Jordan, renowned for its historical hospitality towards refugees, has witnessed multiple waves of involuntary migration, most recently due to the Syrian conflict. This influx has substantially affected the country’s economy, given its constrained resources and infrastructure. Many refugees have turned to entrepreneurship for economic integration, but the motivations behind their endeavours remain largely unexplored compared to native Jordanians. In contrast to wealthier Gulf states, Jordan lacks comprehensive government support for entrepreneurship, which may incentivise both refugees and locals to start businesses for survival.

Such elements have created a challenging economic landscape, impacting not only businesses but also the intentions and motivations of entrepreneurs. Refugees have been disproportionately affected by the pandemic due to the lack of support from authorities, rendering them particularly vulnerable. This crisis has compelled governments to make tough choices regarding support for their own citizens versus refugees, significantly affecting economic policies, refugee resettlement, and asylum programs. This predicament leaves many refugees in a precarious situation.

The empirical study contributes to the ongoing discourse on entrepreneurship during crises and the unique challenges faced by refugees, who often find themselves among the most vulnerable in society. A model with three variables is utilised: the desire for self-employment, risk tolerance, and self-efficacy, to understand the factors influencing people’s choice of entrepreneurship.

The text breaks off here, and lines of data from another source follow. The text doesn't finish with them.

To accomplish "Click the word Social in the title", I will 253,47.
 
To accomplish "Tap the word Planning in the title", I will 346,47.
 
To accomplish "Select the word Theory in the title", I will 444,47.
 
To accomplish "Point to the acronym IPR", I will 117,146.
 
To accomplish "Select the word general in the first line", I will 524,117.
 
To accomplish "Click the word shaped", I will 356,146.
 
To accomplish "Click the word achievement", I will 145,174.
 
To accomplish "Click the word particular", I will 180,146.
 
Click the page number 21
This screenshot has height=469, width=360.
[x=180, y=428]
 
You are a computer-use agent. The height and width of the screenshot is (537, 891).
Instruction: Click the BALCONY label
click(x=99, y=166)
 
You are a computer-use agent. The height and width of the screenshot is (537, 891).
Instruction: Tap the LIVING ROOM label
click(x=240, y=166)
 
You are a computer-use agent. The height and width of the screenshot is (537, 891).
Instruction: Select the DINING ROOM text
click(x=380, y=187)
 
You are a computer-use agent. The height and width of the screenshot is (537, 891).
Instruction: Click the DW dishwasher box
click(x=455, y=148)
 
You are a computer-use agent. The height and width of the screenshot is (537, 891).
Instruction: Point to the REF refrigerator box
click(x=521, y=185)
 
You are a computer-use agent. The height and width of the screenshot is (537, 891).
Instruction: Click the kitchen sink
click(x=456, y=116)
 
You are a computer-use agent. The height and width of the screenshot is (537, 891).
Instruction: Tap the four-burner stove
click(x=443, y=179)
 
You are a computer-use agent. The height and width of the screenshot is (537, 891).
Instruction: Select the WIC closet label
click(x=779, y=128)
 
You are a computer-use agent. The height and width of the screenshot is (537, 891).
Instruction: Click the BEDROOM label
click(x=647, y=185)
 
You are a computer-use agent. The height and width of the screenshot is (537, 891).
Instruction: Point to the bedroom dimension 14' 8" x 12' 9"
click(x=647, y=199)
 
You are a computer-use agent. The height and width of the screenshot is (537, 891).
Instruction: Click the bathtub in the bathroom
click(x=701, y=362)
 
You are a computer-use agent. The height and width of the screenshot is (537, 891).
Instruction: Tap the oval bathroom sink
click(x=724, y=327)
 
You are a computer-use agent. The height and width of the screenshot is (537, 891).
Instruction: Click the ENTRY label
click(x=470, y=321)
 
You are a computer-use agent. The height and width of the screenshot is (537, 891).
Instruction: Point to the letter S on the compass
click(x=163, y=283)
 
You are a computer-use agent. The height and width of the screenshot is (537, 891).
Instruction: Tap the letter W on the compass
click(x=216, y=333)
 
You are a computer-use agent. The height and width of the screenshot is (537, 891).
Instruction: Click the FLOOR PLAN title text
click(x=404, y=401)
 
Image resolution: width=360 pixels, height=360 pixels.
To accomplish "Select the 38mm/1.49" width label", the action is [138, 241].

A strong desire for self-employment is found to be positively related to the intention to become an entrepreneur, aligning with previous research findings. Tolerance for risk also plays a significant role, with a positive relationship to entrepreneurial intention. Individuals who believe in their ability to perform entrepreneurial tasks, known as self-efficacy, are more likely to consider entrepreneurship as a viable option.

However, disparities in risk tolerance and self-efficacy exist between Syrian refugees and Jordanian citizens concerning their entrepreneurial intentions. These differences challenge the common belief that risk tolerance is higher for opportunity-based entrepreneurs compared to necessity-based entrepreneurs. Additionally, gender differences come into play, with men typically displaying a greater willingness to take risks than women. This aspect could be a contributing factor to variations in risk tolerance.

There is a need to develop new approaches that account for the unique challenges refugees face in hostile environments. Gender disparities in developing economies, particularly within the context of refugee startups during crises, should also be explored further. Given the current crisis, social integration has become even more critical for both society and refugees.

In conclusion, self-efficacy, risk tolerance, and the desire for self-employment are crucial factors shaping the entrepreneurial intentions of Syrian refugees in comparison to Jordanian citizens. Practical insights are provided for supporting refugees in their entrepreneurial endeavours and underscore the necessity for further exploration of this topic, given its relevance in the context of global migration and economic uncertainty.